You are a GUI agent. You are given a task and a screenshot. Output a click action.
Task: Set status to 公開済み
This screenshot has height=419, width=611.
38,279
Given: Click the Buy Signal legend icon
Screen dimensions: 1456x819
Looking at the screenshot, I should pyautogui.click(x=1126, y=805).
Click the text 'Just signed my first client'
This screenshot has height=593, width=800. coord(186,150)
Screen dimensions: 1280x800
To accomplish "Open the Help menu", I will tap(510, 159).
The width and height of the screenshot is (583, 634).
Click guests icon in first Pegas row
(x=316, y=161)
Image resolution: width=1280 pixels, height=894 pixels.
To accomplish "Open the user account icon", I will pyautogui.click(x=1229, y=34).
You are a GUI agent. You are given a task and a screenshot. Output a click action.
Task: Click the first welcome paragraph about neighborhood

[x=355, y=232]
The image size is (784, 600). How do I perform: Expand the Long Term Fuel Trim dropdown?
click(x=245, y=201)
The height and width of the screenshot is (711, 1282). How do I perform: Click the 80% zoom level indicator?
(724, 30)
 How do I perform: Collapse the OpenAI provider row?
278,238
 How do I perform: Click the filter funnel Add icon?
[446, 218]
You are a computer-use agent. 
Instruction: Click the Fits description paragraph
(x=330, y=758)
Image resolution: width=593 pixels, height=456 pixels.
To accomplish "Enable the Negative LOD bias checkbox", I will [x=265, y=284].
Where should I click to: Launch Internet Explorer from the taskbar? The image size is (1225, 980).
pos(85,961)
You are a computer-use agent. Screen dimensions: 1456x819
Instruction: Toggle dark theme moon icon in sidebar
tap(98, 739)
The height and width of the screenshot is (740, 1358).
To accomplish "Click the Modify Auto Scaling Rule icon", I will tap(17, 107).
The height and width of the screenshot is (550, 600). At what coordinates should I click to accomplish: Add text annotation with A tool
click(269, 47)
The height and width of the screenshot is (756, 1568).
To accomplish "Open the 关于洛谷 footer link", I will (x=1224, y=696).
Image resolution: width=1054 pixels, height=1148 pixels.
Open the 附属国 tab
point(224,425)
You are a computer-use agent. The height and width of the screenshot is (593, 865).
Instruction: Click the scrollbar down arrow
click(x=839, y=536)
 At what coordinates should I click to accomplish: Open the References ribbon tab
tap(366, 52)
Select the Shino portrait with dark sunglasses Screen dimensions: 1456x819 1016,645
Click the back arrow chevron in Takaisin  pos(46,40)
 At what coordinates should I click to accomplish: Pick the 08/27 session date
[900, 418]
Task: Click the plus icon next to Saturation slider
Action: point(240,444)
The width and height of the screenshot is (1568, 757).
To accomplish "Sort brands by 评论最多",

========

What this task involves ->
Please write out the material above word for word, covering the stretch from its first line through the line containing "[x=355, y=232]", including that line.

The solution ->
You are a GUI agent. You are given a task and a screenshot. Output a click action.
Task: Set status to 公開済み
This screenshot has height=419, width=611.
38,279
Given: Click the Buy Signal legend icon
Screen dimensions: 1456x819
Looking at the screenshot, I should pyautogui.click(x=1126, y=805).
Click the text 'Just signed my first client'
This screenshot has height=593, width=800. coord(186,150)
Screen dimensions: 1280x800
To accomplish "Open the Help menu", I will tap(510, 159).
The width and height of the screenshot is (583, 634).
Click guests icon in first Pegas row
(x=316, y=161)
Image resolution: width=1280 pixels, height=894 pixels.
To accomplish "Open the user account icon", I will pyautogui.click(x=1229, y=34).
You are a GUI agent. You are given a task and a screenshot. Output a click action.
Task: Click the first welcome paragraph about neighborhood

[x=355, y=232]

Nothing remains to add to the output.